▶ _Exercise 1_
In the video outline on physical play, rewrite the paragraph beginning "Children possess a drive to be competent" as a short bulleted list that keeps its main facts.
▶ _Exercise 2_
According to the video outline on physical play, how much of their time do children spend playing in a social environment by age four?
▶ _Exercise 3_
Print the portion of the video outline on physical play starting at "Fine Motor Play (06:01)" and ending at "how they learn.".

>> begin Document segment

Development and Effective Learning (01:11)
Physical play develops first but is little researched. This video will examine gross and fine motor development; play’s relationship to confidence, well-being and happiness; how it encourages self-regulation and social learning; and how to effectively support and promote it.
Gross Motor Play (08:23)
Physical play begins in babies. Exercise play emerges with mobility and involves large muscle movements and coordination. By age four, children spend 20% of their time playing in a social environment. Learn about benefits of play and corresponding brain development areas.
Fine Motor Play (06:01)
Babies have a natural desire to explore and explain. Fine motor play encourages motivation, grip refinement, wrist and arm control, concentration, perseverance, tool use, and determination.
Children possess a drive to be competent and autonomous. Physical play helps them develop strategies, set challenges, and use repetition and perseverance to build physical skills and regulate emotional response. Educators can help them understand how they learn.
Social Learning (07:51)
Babies have an innate drive to relate to others. Physical play encourages social bonds, awareness of other's feelings, knowing when to ask for help, supporting others, working together, learning from peers, setting challenges, playing games with rules, and breaking down tasks.

>> end Document segment
>> begin Supplied records

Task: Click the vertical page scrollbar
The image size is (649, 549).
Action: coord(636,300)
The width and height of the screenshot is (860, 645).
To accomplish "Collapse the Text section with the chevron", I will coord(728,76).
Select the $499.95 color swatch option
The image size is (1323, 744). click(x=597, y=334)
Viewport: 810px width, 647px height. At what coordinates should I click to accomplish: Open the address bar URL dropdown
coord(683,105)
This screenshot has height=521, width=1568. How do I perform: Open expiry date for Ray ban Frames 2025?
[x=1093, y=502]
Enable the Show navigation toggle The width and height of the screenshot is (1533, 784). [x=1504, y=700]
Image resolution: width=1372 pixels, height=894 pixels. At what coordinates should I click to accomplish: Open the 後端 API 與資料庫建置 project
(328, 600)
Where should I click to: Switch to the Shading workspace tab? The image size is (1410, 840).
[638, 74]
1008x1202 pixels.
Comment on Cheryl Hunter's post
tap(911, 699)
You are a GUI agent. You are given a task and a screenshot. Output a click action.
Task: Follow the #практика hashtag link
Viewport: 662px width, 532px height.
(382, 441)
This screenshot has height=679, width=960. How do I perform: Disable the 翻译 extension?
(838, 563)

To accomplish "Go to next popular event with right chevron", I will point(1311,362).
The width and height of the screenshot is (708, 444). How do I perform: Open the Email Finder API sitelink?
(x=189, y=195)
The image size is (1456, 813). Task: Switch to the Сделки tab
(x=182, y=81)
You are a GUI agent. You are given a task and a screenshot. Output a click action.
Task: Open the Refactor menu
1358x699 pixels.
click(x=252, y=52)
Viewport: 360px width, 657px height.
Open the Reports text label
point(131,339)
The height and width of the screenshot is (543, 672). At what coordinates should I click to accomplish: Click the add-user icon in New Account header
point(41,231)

>> end Supplied records

▶ _Correct result 1_
- Children have a drive to be competent and autonomous.
- Physical play helps them develop strategies, set challenges, and use repetition and perseverance to build physical skills and regulate emotional responses.
- Educators can help children understand how they learn.

▶ _Correct result 2_
20% of their time.

▶ _Correct result 3_
Fine Motor Play (06:01)
Babies have a natural desire to explore and explain. Fine motor play encourages motivation, grip refinement, wrist and arm control, concentration, perseverance, tool use, and determination.
Children possess a drive to be competent and autonomous. Physical play helps them develop strategies, set challenges, and use repetition and perseverance to build physical skills and regulate emotional response. Educators can help them understand how they learn.